Thursday, January 21, 2010

5 Second Rule

When is it ok to observe the five second rule and when should it be ignored? Drop a donut on anything but poop, and the five second rule applies. Drop homemade bread, thick with margarine and grape jelly on anything but poop, and the five second rule applies. Drop anything on poop and the five second rule is forgotten and replaced by the "Yuck" rule. Seriously. Yuck.

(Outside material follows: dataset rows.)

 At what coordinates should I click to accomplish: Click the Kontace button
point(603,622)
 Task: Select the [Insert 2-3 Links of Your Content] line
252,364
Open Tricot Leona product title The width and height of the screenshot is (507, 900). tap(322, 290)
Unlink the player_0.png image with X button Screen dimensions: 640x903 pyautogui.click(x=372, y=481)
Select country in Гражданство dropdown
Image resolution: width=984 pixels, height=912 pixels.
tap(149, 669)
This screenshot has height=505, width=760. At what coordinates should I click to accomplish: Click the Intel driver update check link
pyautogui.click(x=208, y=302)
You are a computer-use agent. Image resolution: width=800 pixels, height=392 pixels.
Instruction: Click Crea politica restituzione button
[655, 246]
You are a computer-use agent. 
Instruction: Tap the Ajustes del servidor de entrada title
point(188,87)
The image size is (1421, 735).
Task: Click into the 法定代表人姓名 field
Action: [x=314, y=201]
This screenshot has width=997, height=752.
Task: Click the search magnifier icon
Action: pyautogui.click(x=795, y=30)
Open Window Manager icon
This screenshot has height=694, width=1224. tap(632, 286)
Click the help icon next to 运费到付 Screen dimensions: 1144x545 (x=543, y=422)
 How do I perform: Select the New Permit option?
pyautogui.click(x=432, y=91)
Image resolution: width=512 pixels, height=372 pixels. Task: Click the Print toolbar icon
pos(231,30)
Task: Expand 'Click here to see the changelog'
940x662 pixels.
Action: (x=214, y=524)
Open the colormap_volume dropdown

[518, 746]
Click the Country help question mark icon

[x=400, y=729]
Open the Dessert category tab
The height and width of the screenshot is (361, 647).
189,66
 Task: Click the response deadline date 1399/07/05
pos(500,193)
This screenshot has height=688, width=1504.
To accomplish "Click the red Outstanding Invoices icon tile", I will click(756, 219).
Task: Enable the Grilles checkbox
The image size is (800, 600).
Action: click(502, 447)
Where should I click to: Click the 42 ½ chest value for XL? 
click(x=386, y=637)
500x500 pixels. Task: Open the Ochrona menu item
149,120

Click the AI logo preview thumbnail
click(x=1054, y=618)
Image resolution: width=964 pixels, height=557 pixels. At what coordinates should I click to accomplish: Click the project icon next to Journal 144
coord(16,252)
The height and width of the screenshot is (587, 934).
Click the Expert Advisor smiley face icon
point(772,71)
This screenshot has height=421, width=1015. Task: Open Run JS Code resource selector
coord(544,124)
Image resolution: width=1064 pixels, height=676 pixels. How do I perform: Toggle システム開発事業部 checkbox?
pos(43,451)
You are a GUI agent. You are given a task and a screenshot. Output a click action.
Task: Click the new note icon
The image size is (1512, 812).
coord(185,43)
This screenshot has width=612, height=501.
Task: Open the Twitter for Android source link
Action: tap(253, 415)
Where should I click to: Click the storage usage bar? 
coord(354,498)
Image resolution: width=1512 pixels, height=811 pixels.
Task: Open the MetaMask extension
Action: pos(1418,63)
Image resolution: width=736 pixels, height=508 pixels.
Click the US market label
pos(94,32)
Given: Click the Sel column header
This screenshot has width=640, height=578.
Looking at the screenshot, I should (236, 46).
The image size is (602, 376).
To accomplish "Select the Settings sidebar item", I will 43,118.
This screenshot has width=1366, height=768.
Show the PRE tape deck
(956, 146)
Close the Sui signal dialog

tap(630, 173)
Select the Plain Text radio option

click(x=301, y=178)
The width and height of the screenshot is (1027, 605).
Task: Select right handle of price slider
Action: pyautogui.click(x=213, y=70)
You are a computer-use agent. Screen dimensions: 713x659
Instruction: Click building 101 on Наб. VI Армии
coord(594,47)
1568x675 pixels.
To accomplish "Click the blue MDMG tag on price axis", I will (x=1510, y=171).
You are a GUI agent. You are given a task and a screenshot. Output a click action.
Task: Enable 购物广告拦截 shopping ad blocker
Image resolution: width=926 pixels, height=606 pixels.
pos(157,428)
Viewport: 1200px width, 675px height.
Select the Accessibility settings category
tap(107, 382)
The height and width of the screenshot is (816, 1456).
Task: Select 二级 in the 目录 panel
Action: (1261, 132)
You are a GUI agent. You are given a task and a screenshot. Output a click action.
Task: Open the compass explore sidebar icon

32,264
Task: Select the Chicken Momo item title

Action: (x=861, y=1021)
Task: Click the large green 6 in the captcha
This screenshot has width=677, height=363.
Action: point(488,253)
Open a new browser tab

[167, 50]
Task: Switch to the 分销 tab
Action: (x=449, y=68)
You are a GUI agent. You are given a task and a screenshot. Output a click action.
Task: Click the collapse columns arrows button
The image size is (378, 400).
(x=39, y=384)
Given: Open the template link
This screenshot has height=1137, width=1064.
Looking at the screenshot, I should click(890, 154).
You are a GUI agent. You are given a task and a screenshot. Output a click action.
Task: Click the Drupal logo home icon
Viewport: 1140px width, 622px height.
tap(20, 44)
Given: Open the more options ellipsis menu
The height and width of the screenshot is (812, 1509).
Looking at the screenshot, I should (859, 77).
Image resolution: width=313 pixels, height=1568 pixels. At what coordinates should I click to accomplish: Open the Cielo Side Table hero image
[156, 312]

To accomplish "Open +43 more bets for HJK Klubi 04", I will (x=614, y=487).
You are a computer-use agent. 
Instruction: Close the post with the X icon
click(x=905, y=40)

But how does the five second rule apply to a public laundromat? I'm drying clothes now, and had the errant sock make its attempted escape in transit from the washer to the wheeled basket. As I retrieved them and placed them in the basket, I wondered about the five second rule. The floor here is fairly clean. Well, clean-ish. Will putting the sock into a dryer and setting the heat gauge to the highest temperature kill any stray germs which may have been picked up from the floor? Do we have to worry about the five second rule as it applies to socks? I mean, really, as gross as my socks get at the end of the day from my stinky feet, do a few patrons germs really matter all that much? Perhaps the five second rule applies only to food? If you dropped a baby on the floor, do you have to pick it up within five seconds, or just pick it up before your spouse comes back into the room? If they're in the bathroom, you may have ten or fifteen minutes, so you'd be ok there.
If you drop an unopened beer on the ground, the last thing you want to do is open it within five seconds. In fact, the longer you wait to open that sucker, the better.